What if the cure for obesity were hidden in a serpent's blood? That is the surprising avenue being explored by a team of American researchers, who have just published a major discovery: a molecule naturally present in the blood of the Burmese python is capable of significantly reducing appetite in obese mice, without triggering the side effects that tarnish the reputation of current anti-obesity medications.

The python, a metabolic marvel

The Burmese python (Python bivittatus) is an animal with extraordinary physiological capabilities. Able to ingest prey representing up to 25% of its own body weight, it can then fast for several consecutive months without losing muscle or developing metabolic disorders. Throughout that time, its body remains perfectly healthy.

This remarkable ability intrigued researchers at the University of Colorado Boulder (CU Boulder), in collaboration with teams from Stanford University and Baylor University. Their initial question: what biochemical mechanism allows the python to manage extreme cycles of feeding and fasting without harmful consequences for its health?

The pTOS molecule: an unexpected discovery

By analyzing the blood of pythons immediately after a copious meal, the scientists identified a marked spike in a molecule that had previously received little study: para-tyramine-O-sulfate, or pTOS. This molecule is the product of a remarkably simple chain of biochemical transformations:

• The digestive tract releases tyrosine, an amino acid found in animal proteins.
• Intestinal bacteria convert tyrosine into tyramine.
• The liver then transforms tyramine into pTOS.
• This compound travels to the brain, where it acts on the hypothalamus, the area responsible for regulating appetite.

In other words, after every meal, the python naturally secretes a molecule that tells it: "stop, that's enough." A powerful and effective satiety signal, arising directly from digestion.

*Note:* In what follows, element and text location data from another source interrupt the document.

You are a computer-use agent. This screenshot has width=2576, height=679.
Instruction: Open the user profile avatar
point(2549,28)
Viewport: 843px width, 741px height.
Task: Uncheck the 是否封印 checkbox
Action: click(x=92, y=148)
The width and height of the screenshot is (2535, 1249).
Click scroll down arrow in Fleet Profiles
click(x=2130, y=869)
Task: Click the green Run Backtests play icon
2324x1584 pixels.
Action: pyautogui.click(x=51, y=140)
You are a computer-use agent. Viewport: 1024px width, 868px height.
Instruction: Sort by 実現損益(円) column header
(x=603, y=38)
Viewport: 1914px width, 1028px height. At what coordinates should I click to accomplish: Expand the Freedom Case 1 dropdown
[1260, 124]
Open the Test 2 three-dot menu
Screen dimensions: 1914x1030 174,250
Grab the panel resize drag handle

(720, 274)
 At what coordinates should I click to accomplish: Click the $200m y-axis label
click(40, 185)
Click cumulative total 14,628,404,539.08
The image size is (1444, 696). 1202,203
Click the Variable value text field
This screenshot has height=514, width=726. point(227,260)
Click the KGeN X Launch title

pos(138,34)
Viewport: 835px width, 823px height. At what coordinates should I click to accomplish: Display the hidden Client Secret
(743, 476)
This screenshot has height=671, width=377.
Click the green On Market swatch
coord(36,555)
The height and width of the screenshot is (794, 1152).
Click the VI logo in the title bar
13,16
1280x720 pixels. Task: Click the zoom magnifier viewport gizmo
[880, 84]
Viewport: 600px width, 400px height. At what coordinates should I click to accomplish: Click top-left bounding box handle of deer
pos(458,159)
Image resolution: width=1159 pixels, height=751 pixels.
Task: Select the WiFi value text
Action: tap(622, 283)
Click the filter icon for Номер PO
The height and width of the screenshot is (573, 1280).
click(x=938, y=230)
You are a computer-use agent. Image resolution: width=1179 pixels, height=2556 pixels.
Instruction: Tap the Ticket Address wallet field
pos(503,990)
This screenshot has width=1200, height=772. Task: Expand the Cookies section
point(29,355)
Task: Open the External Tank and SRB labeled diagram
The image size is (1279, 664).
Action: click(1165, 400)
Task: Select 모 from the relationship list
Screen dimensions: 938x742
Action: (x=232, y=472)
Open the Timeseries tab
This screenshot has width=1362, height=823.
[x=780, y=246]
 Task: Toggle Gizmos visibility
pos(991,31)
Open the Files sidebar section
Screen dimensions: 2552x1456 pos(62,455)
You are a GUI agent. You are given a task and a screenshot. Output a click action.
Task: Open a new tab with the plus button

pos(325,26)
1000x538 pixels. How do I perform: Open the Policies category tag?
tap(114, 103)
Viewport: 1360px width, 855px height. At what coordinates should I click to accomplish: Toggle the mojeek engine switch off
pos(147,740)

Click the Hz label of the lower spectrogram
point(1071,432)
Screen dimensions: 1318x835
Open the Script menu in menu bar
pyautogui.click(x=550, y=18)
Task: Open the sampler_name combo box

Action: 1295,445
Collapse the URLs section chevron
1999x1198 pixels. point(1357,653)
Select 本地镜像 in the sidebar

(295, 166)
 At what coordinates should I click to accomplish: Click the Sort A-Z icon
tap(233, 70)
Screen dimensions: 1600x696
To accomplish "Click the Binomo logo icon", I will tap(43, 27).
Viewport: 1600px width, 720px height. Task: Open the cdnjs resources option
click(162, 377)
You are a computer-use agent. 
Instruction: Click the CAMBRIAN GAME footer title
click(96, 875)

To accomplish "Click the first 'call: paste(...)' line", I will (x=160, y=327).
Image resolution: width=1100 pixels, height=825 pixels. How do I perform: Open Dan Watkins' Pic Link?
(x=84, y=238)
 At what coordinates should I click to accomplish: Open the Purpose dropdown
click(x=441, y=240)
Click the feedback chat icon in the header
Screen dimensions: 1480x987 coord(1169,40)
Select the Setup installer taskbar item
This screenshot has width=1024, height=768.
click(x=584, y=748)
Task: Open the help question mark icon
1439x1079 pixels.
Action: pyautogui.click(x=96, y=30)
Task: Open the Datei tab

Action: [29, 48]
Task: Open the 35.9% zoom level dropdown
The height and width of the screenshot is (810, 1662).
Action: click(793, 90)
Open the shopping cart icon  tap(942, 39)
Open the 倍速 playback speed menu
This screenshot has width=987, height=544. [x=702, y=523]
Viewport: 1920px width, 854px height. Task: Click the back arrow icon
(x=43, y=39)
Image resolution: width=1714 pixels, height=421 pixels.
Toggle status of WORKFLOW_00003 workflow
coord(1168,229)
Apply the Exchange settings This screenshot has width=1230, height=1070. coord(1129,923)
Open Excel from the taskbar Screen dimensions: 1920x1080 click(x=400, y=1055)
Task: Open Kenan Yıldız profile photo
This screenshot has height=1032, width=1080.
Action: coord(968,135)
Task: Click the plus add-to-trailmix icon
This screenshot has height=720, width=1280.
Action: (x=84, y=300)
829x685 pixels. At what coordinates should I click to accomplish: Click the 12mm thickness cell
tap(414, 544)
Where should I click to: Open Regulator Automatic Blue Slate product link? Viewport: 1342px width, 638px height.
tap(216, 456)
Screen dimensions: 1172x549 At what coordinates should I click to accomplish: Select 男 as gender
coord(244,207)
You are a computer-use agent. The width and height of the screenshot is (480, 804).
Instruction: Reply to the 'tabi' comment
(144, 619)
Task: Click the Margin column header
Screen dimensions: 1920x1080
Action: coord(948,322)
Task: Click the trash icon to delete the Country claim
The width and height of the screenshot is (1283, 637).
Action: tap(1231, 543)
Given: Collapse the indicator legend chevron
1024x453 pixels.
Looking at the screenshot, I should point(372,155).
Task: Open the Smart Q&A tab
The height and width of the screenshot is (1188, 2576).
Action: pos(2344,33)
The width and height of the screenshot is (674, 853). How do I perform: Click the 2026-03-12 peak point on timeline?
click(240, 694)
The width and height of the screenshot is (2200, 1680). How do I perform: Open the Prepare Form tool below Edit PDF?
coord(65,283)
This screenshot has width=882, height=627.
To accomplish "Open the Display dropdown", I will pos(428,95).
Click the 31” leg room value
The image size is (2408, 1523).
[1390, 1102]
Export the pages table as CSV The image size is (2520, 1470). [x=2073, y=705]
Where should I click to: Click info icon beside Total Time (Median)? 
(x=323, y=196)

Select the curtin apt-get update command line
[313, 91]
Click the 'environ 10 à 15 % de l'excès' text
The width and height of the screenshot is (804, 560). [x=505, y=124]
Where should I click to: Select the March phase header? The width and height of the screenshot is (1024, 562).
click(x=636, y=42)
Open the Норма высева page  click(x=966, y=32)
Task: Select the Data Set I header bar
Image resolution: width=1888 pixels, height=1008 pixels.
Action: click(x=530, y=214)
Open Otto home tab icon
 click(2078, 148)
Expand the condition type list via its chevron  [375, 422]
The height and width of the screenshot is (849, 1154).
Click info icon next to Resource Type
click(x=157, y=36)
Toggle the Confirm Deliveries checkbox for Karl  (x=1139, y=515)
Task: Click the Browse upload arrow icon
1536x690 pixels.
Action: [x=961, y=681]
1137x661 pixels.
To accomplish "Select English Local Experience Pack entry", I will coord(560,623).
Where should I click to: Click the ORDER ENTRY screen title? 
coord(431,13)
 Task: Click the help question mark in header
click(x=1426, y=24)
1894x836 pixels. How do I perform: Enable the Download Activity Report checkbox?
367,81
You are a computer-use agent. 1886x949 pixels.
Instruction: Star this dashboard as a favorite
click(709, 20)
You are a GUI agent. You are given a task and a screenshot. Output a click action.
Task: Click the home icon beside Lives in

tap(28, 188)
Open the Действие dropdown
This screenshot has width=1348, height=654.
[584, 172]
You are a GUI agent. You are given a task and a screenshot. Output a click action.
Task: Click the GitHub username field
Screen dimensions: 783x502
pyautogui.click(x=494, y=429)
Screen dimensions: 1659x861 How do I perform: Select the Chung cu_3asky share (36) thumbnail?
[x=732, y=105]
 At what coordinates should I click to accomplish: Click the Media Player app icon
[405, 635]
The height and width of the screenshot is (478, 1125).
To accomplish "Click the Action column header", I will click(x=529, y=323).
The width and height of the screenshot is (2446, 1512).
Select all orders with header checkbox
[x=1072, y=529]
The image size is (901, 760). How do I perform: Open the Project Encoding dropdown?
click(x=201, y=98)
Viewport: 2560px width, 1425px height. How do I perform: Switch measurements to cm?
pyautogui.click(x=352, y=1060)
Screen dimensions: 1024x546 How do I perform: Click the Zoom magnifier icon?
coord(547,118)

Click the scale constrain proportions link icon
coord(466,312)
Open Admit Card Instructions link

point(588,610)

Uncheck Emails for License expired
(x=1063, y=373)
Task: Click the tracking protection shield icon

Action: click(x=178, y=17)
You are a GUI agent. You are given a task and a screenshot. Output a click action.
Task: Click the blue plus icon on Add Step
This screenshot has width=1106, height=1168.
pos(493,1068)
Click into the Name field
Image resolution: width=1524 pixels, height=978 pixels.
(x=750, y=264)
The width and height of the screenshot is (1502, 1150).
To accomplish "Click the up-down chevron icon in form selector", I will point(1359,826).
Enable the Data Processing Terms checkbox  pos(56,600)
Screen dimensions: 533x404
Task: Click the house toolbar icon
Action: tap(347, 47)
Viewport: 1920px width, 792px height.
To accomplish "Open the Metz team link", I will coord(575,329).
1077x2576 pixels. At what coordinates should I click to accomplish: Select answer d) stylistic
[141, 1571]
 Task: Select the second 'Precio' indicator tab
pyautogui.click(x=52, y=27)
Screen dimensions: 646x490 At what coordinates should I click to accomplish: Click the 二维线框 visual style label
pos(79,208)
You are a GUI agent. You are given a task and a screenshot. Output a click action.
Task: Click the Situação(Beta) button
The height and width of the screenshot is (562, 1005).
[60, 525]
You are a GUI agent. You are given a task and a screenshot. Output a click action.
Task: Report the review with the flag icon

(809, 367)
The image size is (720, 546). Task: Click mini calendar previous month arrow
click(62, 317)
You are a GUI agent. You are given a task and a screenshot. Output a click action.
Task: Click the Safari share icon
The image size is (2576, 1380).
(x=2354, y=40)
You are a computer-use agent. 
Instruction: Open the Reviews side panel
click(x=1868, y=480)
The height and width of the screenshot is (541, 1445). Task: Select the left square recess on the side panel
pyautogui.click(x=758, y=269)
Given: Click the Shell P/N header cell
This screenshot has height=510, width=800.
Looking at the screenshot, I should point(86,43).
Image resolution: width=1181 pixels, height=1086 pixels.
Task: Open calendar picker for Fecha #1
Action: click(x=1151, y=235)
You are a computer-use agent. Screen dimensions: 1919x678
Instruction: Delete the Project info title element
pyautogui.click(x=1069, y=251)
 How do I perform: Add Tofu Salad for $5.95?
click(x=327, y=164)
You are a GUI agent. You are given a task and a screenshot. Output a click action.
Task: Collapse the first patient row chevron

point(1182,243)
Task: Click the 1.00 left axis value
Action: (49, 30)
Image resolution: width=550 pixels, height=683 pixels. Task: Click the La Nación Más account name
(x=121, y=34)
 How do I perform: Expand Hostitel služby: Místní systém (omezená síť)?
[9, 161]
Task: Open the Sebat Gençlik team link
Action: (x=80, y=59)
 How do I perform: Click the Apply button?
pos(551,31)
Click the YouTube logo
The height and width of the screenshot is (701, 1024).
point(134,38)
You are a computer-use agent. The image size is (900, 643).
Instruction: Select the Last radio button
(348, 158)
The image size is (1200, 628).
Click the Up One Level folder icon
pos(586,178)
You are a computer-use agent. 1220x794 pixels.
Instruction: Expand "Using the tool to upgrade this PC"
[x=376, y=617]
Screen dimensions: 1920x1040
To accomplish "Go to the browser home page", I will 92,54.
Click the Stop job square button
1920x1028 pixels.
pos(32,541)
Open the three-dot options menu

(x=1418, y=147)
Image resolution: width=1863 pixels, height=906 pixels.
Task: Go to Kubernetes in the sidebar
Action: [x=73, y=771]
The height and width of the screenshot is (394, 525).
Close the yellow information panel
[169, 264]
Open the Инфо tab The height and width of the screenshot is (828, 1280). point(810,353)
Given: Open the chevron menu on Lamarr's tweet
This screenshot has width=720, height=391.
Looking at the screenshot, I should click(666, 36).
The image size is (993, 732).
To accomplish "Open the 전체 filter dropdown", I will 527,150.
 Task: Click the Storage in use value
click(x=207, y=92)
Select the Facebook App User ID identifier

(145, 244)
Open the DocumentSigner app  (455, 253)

Impressive results in mice

To test the effects of pTOS in mammals, the researchers administered the molecule to obese mice. The results, published in the journal Nature Metabolism on March 19, 2026, are encouraging: treated animals spontaneously reduced their food intake and lost an average of 9% of their body weight. Unlike other substances tested in this field, pTOS did not affect basal energy metabolism, organ size, or muscle mass.

It is on this last point that the discovery takes on its full importance: muscles are preserved. A considerable advantage over existing medications, some of which are associated with a problematic loss of lean mass.

A key advantage over GLP-1 medications

In recent years, GLP-1 analogues — including Ozempic (semaglutide) and Wegovy — have revolutionized the treatment of obesity. These medications, originally developed for type 2 diabetes, allow for significant weight loss. But they come with their share of drawbacks: nausea, vomiting, abdominal pain, slowed gastric emptying, and even concerning cases of muscle loss.

pTOS takes a radically different path. Where GLP-1s mainly act on the pancreas and stomach, pTOS directly targets the brain via the hypothalamus. In experiments conducted on mice, no gastrointestinal side effects were observed. A potentially major difference for the millions of patients who abandon their current treatments because of adverse effects.

"We found a molecule that speaks directly to the brain to say the body is satisfied, without going through the pathways that cause digestive discomfort," summarize the researchers from CU Boulder.

Toward a medication for humans?

The road is still long before a pTOS-based human treatment becomes available in pharmacies. For now, experiments are limited to mouse models, and clinical trials in humans have not yet begun. However, the researchers have already taken the initiative: they have founded a start-up, Arkana Therapeutics, tasked with translating these discoveries into concrete medical applications.

The molecule has several advantages for its pharmaceutical development: it is natural, derived from a simple metabolic pathway (and therefore potentially reproducible in the laboratory), and its mechanism of action is well identified. These characteristics in theory facilitate its optimization and formulation.

The intestinal microbiome, cornerstone of the discovery

A particularly interesting aspect of this research lies in the central role played by the intestinal microbiome. Without the intestinal bacteria that convert tyrosine into tyramine, there would be no pTOS. This discovery adds a new dimension to our understanding of the link between gut flora, brain, and weight regulation — an axis researchers call the gut-brain axis.

These findings reinforce the idea that the microbiome is not merely a simple actor in digestion, but a true metabolic partner, capable of influencing our appetite and eating behaviors through chemical signals. Understanding this axis could open other therapeutic avenues still unsuspected.

A breakthrough in the fight against obesity

Obesity today affects more than one billion people worldwide, according to the latest WHO data. Despite recent advances with GLP-1 medications, many patients cannot benefit from these treatments due to their side effects, high cost, or medical contraindications. Finding new molecules acting through different mechanisms is therefore a global public health priority.

The discovery of pTOS is part of a broader trend: drawing inspiration from living organisms — particularly animals with extreme metabolisms — to find solutions to human diseases. After lizard venom (at the origin of GLP-1s themselves, inspired by exenatide from the Gila monster), now the serpent enters the scene.

Nature, it seems, has not finished surprising us.